Salgono i contagi, calano ( leggermente) gli ospedalizzati, si prova in tutti i modi l’accelerata sulle vaccinazioni. Se però il settembre alle porte sarà davvero “il mese decisivo per la lotta alla pandemia “, come fanno capire dalla Regione Liguria, sulla scia delle istituzioni sanitarie nazionali, tanto dipenderà anche dalla gestione dei cittadini no vax in alcune categorie su tutte, per prima quella degli operatori sanitari.

Un ” problema ” – viene definito – già affrontato dalle amministrazioni sanitarie locali (sarebbero già 114, secondo la Regione, i sanitari ad oggi sospesi per essersi rifiutati di vaccinarsi), che potrebbe essere solo all’inizio, e rivelarsi un problema di ” sistema”. Questa, almeno, è la denuncia che arriva dai sindacati di settore in campo regionale, che in questi giorni invieranno una richiesta ufficiale agli enti ospedalieri del territorio per chiedere l’assunzione ” tempestiva ” di nuovo personale in sostituzione dei lavoratori sospesi per legge.

■ **Righe del dataset**:
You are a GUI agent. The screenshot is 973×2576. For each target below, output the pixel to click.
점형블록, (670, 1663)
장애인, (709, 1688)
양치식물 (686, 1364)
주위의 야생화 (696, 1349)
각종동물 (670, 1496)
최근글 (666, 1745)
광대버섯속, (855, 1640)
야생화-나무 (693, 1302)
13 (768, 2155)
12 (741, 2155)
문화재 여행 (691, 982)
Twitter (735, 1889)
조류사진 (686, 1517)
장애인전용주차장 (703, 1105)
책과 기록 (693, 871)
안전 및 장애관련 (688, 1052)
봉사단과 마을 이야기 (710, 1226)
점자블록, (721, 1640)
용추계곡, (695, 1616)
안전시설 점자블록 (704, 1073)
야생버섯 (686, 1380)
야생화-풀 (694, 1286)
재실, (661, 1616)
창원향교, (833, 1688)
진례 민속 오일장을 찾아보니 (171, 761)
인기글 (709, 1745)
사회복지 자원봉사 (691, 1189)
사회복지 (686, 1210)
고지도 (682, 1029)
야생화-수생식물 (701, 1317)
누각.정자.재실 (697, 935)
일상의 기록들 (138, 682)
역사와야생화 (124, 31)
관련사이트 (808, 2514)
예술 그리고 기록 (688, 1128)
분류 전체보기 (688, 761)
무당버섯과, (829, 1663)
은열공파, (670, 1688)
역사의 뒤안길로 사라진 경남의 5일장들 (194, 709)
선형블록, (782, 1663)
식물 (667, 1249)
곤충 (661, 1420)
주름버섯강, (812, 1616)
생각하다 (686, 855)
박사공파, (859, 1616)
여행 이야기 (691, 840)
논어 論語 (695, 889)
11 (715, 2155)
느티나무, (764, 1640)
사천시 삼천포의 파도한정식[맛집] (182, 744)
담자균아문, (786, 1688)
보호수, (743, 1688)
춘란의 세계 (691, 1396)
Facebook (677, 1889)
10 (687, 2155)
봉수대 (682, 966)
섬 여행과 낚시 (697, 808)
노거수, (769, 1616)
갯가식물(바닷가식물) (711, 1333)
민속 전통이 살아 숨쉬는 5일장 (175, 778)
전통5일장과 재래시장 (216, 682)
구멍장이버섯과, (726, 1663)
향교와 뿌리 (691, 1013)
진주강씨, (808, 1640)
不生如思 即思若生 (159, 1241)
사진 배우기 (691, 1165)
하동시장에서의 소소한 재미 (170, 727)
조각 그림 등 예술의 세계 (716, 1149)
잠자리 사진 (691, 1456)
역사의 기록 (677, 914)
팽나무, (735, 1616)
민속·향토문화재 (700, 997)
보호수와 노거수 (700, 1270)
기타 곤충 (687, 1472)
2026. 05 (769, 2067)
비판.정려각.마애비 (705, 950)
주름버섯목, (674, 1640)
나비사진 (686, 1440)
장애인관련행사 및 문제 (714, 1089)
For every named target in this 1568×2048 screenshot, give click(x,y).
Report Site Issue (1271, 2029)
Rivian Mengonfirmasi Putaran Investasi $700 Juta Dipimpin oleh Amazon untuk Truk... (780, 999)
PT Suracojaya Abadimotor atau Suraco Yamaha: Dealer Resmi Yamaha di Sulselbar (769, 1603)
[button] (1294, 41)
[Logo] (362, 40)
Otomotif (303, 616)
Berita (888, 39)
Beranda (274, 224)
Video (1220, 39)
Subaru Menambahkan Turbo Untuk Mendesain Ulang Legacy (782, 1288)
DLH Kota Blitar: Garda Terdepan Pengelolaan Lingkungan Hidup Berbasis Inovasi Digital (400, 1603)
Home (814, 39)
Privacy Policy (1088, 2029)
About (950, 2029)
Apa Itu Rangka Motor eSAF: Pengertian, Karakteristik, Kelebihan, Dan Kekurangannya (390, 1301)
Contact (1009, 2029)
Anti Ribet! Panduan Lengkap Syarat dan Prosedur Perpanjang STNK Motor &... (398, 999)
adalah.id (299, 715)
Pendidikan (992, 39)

■ **Compiti da svolgere**:
1. Secondo la Regione, quanti sanitari risultano sospesi ad oggi nel testo sugli operatori sanitari no vax in Liguria?
2. Prosegui il testo sugli operatori sanitari no vax in Liguria partendo da dopo la sua ultima frase.

■ **Risultati per compito**:
1. Sono 114 i sanitari sospesi per essersi rifiutati di vaccinarsi.

2.
Dopo i casi registrati al San Martino di Genova (49 solo quelli comunicati dalla Regione, ad oggi), a riportare sul tema l’attenzione dell’amministrazione sanitaria potrebbe essere un potenziale caso Galliera, il secondo ospedale cittadino. Dove non ci sarebbero medici no vax accertati, ma – da fonti sindacali – emerge una possibile emergenza relativa al corpo infermieristico. Se non ci sono ancora numeri ufficiali, entro il mese gli infermieri sospesi all’ospedale di Carignano perché non immunizzati rischiano di essere una ventina. Lavoratori che non sono ancora stati sostituiti, e in questi giorni hanno costretto il personale impegnato in corsie e ambulatori a una riorganizzazione ” autogestita” a ranghi ridotti, con il rischio di sovraccarico per chi è in servizio.